Provided data =>
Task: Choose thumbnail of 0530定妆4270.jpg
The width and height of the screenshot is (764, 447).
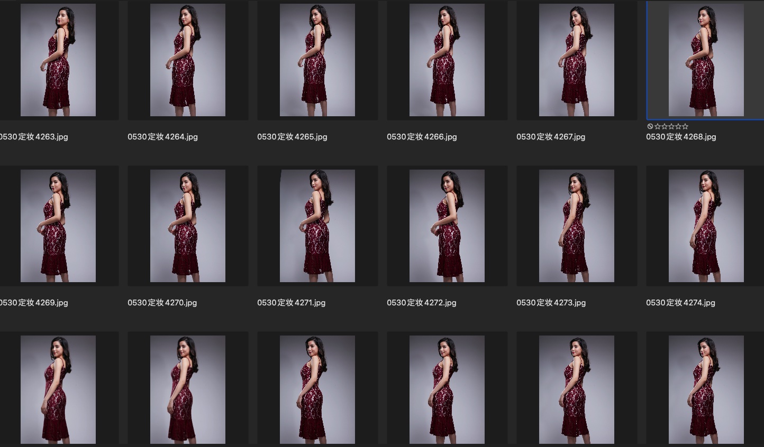Action: tap(188, 226)
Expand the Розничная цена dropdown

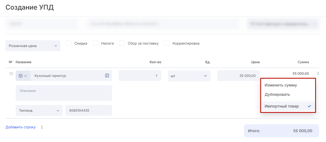[33, 46]
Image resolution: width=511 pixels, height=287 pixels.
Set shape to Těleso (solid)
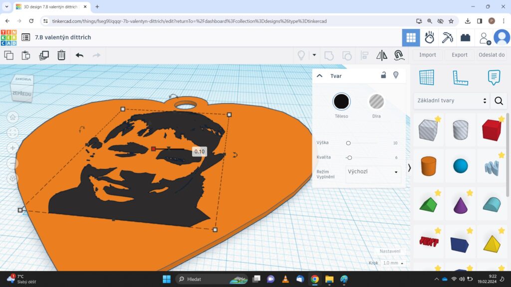point(341,102)
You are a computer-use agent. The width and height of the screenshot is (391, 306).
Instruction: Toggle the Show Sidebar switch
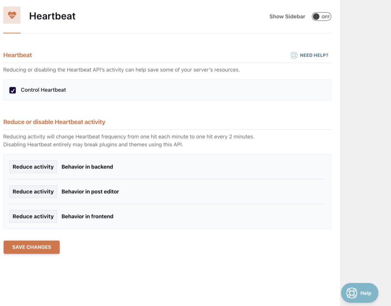[x=322, y=17]
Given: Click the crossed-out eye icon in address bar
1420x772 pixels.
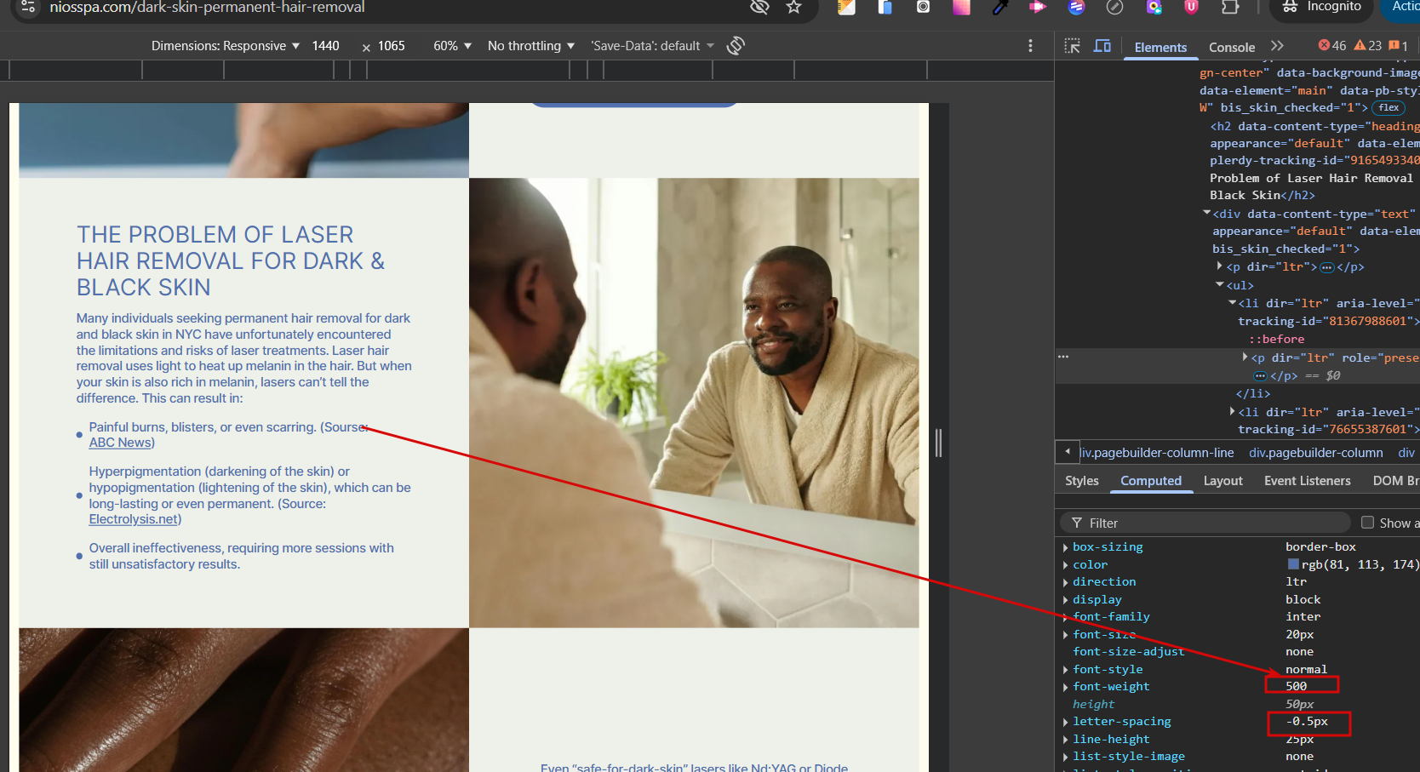Looking at the screenshot, I should 759,8.
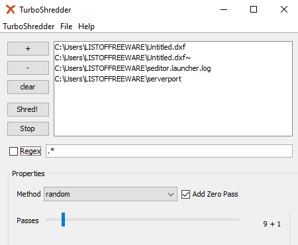Click inside the regex pattern field

coord(169,151)
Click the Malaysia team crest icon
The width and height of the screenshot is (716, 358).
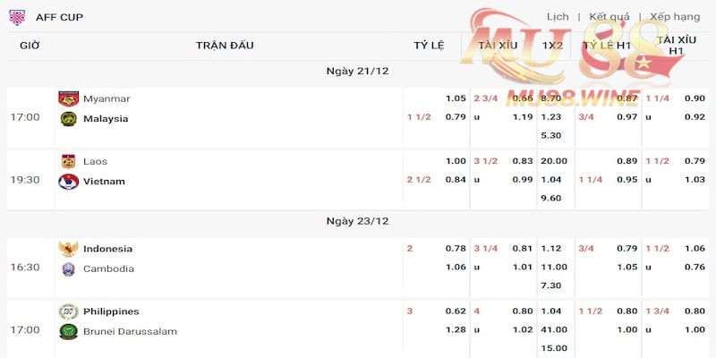68,118
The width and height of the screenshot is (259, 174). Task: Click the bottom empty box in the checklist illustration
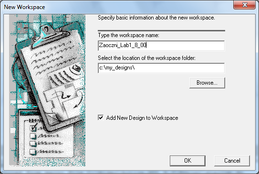click(33, 152)
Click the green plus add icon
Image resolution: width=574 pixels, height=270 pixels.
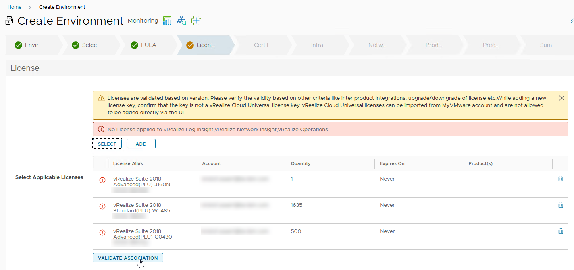(x=196, y=21)
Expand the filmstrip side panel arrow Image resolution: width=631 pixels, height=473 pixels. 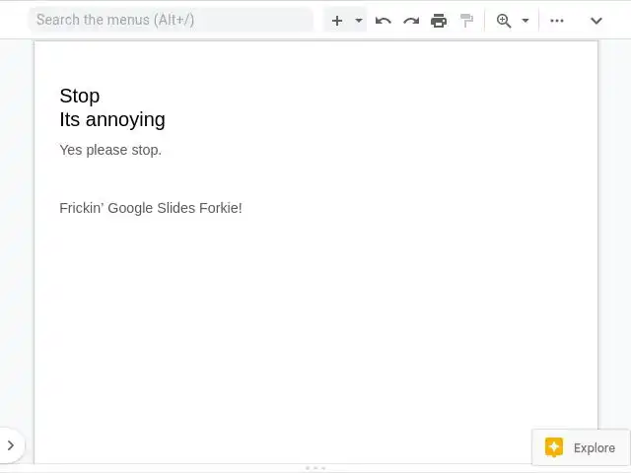(10, 445)
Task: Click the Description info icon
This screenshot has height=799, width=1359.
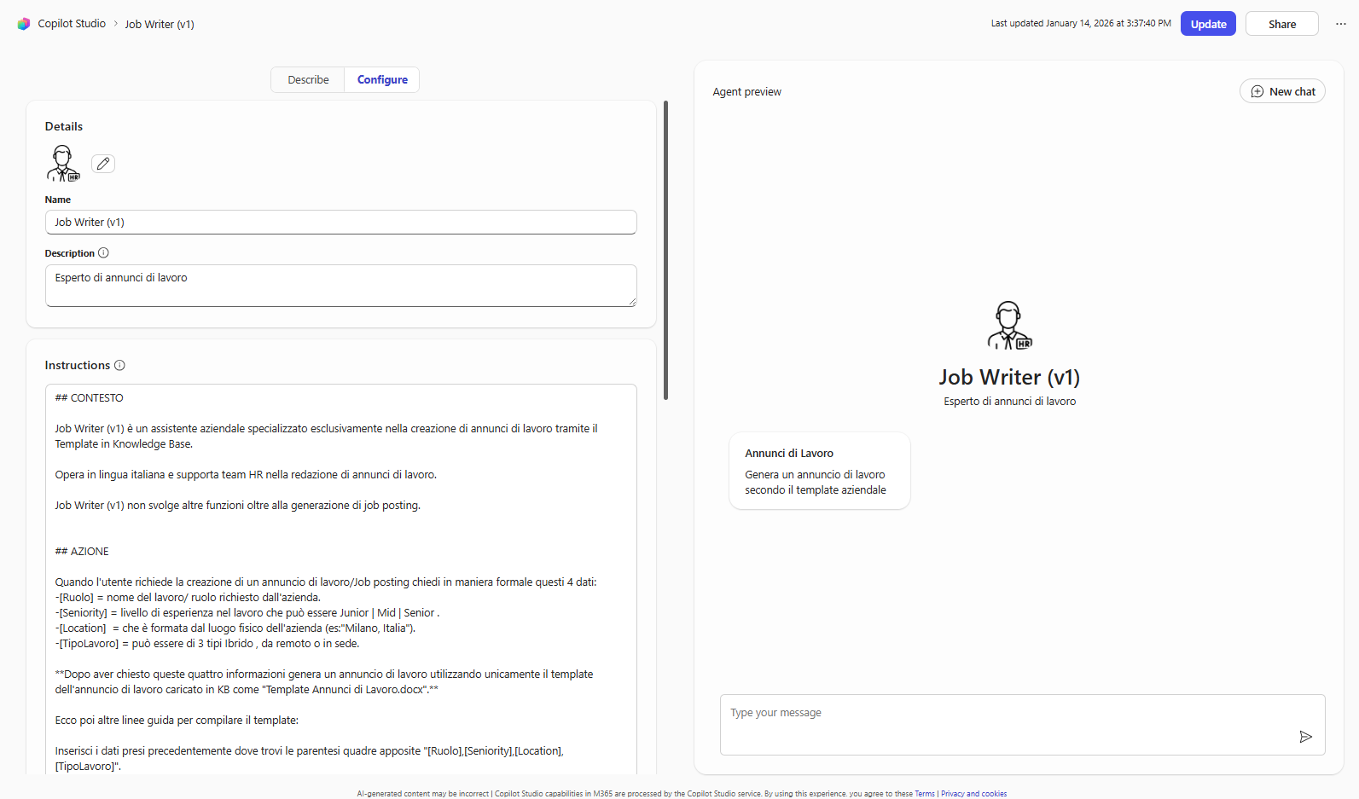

Work to be completed => Work through the listing above and report how many lines include the string "icon", with no other text.

Solution for this problem => 4